Starting next month, I will be undergoing some structural changes to the method in which I am compensated at work. On the surface, it seems like it will be a good thing, but only time will tell whether or not that impression is correct. One of the major changes is the retirement package that is being offered.
Now Getting a Match
It turns out that I will now be getting a match from my employer. Previously, that wasn’t the case and anything that I put into my 401(k) came out of my own pre-tax earnings. I still contributed the maximum and have for the past decade, but now my savings will be growing faster.
I am sure that most of you know what a 401(k) is, but for those who don’t, let me take just a few minutes to go over some of the basics.
The 401(k) developed as an alternative retirement savings vehicle to the traditional defined pension plan offered by companies prior to the 1980’s. It gets its name from the section of IRS Code that defines this particular type of retirement plan. It is employer-related, as opposed to an IRA or a SIPP pension in the UK.

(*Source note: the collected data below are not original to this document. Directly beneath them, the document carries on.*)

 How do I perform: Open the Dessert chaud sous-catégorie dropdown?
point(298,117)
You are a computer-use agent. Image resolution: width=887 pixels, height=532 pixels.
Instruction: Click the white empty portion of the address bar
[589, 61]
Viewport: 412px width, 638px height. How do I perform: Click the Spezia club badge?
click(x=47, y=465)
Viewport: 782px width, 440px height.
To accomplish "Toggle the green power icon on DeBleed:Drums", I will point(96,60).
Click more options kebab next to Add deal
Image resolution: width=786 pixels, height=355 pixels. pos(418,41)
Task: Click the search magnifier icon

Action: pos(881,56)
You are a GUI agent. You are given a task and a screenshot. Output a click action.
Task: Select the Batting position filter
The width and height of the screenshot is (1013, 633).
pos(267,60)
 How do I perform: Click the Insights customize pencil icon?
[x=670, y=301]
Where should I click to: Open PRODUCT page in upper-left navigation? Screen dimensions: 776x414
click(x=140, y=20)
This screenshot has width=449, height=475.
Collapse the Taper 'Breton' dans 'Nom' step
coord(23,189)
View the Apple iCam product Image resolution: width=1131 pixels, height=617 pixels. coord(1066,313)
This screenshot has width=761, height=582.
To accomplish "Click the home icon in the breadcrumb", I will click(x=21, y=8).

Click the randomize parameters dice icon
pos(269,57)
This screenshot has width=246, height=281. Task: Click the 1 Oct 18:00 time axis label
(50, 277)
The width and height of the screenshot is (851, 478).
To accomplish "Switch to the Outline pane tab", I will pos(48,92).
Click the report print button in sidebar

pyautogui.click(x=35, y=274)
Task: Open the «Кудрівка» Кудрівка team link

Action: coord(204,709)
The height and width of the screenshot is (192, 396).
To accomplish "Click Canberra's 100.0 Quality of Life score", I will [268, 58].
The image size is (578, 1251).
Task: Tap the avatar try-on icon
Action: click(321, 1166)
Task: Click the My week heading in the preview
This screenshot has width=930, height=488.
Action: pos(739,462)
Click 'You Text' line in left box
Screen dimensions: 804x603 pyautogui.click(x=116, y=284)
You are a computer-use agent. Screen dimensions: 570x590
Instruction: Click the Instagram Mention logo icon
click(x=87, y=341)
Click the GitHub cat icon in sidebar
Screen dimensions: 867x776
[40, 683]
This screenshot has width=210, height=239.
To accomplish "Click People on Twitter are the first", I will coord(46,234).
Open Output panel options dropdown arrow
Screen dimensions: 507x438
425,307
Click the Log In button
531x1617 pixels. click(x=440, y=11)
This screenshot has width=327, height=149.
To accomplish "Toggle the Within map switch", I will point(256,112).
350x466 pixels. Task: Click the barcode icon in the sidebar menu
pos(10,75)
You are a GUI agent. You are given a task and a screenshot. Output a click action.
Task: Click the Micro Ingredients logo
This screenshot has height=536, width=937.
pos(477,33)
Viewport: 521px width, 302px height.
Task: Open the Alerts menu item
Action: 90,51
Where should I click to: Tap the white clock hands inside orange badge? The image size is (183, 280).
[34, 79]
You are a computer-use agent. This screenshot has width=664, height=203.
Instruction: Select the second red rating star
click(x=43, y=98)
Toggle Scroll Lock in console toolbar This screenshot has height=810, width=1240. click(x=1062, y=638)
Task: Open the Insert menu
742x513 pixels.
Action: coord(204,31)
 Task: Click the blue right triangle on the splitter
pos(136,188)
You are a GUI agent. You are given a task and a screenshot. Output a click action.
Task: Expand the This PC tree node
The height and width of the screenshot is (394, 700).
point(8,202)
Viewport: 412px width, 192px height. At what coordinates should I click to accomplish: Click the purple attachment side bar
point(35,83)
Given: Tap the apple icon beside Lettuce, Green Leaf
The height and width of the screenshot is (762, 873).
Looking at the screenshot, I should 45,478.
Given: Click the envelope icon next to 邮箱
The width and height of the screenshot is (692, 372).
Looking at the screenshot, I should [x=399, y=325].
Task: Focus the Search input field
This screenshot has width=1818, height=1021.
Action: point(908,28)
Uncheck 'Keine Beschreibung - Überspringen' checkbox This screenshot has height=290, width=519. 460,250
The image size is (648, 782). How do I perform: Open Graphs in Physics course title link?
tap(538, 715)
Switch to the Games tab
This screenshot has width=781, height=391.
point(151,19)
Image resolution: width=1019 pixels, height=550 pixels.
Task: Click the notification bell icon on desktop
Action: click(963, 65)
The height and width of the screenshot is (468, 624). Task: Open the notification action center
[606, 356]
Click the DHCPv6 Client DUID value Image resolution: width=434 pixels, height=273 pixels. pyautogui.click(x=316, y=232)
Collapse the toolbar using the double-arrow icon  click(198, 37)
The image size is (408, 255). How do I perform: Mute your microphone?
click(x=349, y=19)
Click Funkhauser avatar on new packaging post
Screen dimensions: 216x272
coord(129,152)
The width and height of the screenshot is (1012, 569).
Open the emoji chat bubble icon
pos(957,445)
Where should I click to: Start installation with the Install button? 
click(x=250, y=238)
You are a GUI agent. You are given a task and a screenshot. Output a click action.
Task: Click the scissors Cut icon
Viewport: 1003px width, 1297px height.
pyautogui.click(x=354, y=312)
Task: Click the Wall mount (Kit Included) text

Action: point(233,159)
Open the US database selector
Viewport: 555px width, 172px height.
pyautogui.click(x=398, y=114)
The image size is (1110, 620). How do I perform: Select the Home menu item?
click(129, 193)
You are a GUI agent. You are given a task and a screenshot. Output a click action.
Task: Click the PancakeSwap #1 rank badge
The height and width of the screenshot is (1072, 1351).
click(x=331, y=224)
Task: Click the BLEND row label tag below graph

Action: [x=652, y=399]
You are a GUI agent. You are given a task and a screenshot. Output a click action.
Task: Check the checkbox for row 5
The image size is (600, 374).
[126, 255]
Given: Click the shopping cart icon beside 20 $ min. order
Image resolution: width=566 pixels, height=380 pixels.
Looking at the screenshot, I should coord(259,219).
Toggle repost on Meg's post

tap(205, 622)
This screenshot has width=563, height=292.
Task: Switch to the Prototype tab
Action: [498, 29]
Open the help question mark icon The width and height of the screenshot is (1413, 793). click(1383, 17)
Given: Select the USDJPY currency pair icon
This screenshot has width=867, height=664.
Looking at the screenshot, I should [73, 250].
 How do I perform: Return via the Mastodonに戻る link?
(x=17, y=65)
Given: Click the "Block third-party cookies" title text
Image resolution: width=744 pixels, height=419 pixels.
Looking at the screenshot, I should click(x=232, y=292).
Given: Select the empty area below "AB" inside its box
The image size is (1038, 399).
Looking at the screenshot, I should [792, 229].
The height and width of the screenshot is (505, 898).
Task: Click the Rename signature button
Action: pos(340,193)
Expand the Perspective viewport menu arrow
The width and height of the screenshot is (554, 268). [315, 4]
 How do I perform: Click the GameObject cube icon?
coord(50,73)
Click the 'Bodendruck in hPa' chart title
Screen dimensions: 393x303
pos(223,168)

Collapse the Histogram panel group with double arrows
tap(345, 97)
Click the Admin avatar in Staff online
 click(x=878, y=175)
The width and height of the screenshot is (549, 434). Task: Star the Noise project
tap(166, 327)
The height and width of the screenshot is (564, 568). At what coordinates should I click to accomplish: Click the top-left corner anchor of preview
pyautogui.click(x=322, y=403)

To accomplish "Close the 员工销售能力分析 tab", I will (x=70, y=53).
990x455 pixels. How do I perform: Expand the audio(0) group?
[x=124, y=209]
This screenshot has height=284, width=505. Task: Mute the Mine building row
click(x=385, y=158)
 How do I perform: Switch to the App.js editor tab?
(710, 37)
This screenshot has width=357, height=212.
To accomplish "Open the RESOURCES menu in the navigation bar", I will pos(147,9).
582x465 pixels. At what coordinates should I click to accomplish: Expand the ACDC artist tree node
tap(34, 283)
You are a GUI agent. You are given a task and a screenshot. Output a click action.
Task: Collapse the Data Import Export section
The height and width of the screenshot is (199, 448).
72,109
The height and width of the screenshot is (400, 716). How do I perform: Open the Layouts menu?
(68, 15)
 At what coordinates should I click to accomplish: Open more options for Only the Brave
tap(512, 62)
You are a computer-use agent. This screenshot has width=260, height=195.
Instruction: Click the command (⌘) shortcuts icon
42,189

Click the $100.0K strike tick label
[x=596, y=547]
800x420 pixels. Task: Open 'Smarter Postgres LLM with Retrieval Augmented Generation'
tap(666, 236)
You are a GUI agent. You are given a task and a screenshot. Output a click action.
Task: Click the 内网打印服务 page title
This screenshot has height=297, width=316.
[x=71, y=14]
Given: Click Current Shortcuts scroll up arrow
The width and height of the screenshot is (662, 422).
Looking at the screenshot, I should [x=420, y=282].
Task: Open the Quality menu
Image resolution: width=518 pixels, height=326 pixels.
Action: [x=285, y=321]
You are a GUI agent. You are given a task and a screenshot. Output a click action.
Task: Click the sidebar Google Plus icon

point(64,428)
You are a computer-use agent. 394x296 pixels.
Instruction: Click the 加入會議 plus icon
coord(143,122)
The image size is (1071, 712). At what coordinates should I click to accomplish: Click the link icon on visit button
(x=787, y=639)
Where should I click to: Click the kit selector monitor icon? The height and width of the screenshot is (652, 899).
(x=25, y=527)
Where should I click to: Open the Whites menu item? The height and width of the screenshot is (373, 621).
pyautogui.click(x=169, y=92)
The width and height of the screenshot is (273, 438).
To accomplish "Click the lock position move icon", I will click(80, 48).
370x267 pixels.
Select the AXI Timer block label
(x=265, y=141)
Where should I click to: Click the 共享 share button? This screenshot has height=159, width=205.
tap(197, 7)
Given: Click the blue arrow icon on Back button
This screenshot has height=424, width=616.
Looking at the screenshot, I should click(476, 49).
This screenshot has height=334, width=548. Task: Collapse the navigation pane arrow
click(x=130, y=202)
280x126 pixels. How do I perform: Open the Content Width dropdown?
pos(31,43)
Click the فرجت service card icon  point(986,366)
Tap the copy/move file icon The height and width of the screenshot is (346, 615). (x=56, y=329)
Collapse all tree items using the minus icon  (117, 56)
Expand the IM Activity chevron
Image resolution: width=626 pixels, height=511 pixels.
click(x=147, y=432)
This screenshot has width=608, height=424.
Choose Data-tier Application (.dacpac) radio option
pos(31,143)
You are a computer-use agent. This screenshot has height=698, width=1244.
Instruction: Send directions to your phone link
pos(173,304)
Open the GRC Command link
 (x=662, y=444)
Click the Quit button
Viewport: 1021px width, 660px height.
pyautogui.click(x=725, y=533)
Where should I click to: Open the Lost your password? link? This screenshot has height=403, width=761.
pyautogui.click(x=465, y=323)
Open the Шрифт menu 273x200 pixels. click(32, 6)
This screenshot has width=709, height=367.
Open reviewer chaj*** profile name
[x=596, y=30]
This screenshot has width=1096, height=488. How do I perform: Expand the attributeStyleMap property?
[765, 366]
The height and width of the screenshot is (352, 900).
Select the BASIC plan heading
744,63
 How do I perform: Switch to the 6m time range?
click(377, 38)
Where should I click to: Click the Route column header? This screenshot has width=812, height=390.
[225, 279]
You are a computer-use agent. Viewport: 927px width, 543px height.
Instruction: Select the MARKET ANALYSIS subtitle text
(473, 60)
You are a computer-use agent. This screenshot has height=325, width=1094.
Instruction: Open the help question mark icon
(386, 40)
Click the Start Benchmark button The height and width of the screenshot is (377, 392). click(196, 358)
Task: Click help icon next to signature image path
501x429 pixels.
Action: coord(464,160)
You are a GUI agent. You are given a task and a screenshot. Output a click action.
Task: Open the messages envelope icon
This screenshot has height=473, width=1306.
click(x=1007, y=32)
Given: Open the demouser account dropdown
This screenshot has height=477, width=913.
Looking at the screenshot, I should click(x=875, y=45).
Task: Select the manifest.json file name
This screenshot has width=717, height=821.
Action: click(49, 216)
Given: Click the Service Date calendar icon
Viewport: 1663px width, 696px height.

Each employee younger than 50 can contribute up to $16,500 into the account which is invested according to the employee’s wishes within the constructs of that particular plan. Most plans offer a mix of stock and bond mutual funds and a money market fund as well. Each employee 50 years of age and older can contribute an additional $5,500 in a catch-up provision. (I guess this assumes that most people won’t have saved enough and need to make up for lost time.)
Essentially, this shifted the burden of retirement savings from the employer in the form of a pension plan onto the employee using earnings in the form of the 401(k). It really doesn’t sound like this has been a good thing since most American employees have not saved enough for retirement.
Pay Yourself First
One of the best ways to save money is to pay yourself first and make it automatic. Yesterday, I turned in the paper work to have the maximum taken out of each paycheck before I even see it. That way, it is impossible for me to miss it. I won’t even be planning on it in my spending.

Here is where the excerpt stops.